Before I explain how I believe Wall Street can help change this situation and work with us to create a society where great workplaces are the norm, let us reflect back on the significance of this event. A list of the world’s best multinational workplaces would have been unimaginable 30 years ago when Milton Moskowitz and I began research on a book about great workplaces. Nobody had ever done such a book before. So we were surprised that we found enough companies to justify our title, The 100 Best Companies to Work for in America.

FAST FORWARD

Fast forward 30 years and now we have similar Best Workplaces lists in some 45 countries. And tonight we are unveiling the mother of all lists – the World’s Best Multinational Workplaces.

What we see here tonight amongst all of you are companies that have gone to great lengths to listen to your employees and seek out their opinions about all kinds of issues. You provide great benefits, especially to working parents. You share the wealth with a broad cross-section employees.

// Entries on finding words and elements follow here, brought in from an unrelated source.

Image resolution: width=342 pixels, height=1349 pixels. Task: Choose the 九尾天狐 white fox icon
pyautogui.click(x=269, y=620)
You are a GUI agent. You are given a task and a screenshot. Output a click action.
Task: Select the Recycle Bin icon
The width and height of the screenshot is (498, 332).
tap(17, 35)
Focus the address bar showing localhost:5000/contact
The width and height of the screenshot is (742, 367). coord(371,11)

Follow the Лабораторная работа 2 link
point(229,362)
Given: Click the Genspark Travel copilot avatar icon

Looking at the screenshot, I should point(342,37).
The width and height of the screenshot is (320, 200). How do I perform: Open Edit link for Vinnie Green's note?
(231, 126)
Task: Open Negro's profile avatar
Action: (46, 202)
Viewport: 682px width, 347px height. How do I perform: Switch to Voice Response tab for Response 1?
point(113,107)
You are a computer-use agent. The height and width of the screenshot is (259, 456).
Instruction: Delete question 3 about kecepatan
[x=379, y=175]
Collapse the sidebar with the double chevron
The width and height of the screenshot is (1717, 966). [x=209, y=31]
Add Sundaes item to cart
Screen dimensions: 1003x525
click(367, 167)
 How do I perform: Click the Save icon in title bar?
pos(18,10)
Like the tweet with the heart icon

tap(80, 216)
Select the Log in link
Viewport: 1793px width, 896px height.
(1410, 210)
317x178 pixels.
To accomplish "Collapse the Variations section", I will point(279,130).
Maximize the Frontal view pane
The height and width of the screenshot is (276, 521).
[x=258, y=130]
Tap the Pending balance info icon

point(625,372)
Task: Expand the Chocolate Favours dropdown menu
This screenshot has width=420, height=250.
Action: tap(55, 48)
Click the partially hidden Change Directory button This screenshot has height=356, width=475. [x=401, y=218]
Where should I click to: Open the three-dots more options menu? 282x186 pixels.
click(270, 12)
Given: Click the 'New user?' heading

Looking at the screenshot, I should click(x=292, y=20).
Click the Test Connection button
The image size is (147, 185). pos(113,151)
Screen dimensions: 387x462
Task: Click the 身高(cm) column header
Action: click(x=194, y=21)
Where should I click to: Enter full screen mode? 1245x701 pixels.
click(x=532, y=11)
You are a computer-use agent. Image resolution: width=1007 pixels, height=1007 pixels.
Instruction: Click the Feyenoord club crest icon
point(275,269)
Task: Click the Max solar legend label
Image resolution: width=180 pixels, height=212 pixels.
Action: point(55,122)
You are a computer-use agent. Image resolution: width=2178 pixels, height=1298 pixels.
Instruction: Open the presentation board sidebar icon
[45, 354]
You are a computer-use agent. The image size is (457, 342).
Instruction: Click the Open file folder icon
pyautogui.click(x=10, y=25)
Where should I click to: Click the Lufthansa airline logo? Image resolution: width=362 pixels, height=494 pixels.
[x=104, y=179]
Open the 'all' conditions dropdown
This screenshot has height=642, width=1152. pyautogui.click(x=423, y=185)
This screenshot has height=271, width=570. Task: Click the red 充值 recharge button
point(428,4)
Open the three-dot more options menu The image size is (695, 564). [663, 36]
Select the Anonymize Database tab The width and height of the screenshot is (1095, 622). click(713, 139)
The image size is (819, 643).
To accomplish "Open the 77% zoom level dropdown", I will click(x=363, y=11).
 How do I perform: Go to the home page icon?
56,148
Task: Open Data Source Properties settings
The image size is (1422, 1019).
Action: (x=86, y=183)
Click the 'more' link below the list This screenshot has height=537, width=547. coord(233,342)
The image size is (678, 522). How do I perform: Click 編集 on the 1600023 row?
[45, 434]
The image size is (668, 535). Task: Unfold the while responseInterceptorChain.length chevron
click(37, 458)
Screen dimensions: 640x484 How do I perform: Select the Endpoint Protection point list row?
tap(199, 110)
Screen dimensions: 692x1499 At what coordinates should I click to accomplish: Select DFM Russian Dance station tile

Look at the literally thousands of employee millionaires that have been created through the generous stock options programs at firms like Microsoft, Cisco and Google. Or consider the terrific profit-sharing plans at SC Johnson, FedEx and many other firms represented here tonight.

You also give back to your communities through a wide variety of volunteer and philanthropic activities. And you don’t lay off people at the drop of the hat. Many of you have gone to great lengths to avoid layoffs during the financial crisis. In fact, taken as a whole, your firms have added more than 150,000 new jobs in the past year.

Indeed, the companies honored tonight represent exemplary corporate citizenship. Being a good citizen starts at home with how you treat others in your family. And being a good corporate citizen starts with how a company’s management treats its employees.

What we want to stress, however, is that all of you here represented on this list and our national Best Workplaces lists are more than great places to work for your employees. You are also some of the very best performing companies in the world.

We have considerable statistical evidence to back that up, including data that shows that, for instance, the publicly held companies have appeared on the Fortune “100 Best Companies to Work for” list over the past 14 years have outperformed the S&P 500 by a ratio of 3:1. Indeed, these companies are great performers precisely because they are great workplaces.

PLATINUM QUOTATION

You are companies that believe in a quote that I like from one of my heroes who is here tonight, Dr. Jim Goodnight of SAS. He often says, “If you treat people as if they will make a difference, they will.”

You are companies that believe in what I call the Platinum Rule: “Employees do unto customers as managers do unto employees.”

Yes, there is a link between the quality of the workplace and a company’s performance. Yet Wall Street simply does not take that into account. By being so fixated on quarterly results and other financial measurements, Wall Street – and its cousins in the City in London, the Bourse in Paris and stock exchanges in Frankfurt, Tokyo, São Paulo – are missing important metrics for investors and managers. Wall Street and its cousins need to adopt measurements about the workplace.

Such measurements do exist. For instance, our Trust Index© employee survey measures the trust that employees have in the management. Nothing is more important for a company’s ability to execute on its business plan or to promote innovation than the level of trust within the organization.

The point is that by adopting such measures, Wall Street could help this growing movement of companies represented by the firms here tonight because it would mean that managers and executives would be forced to take into account how people are treated. This would not only help create better workplaces, but it would also compel managers to manage better and ultimately benefit customers and investors.

We want to congratulate you on what you are doing and hope that you will continue to be an inspiration for all companies – large and small, national and multinational – throughout the world. Any company anywhere can be a great place to work. And you are showing the way for others to follow.

Robert Levering is co-founder and board member of Great Place to Work® Institute.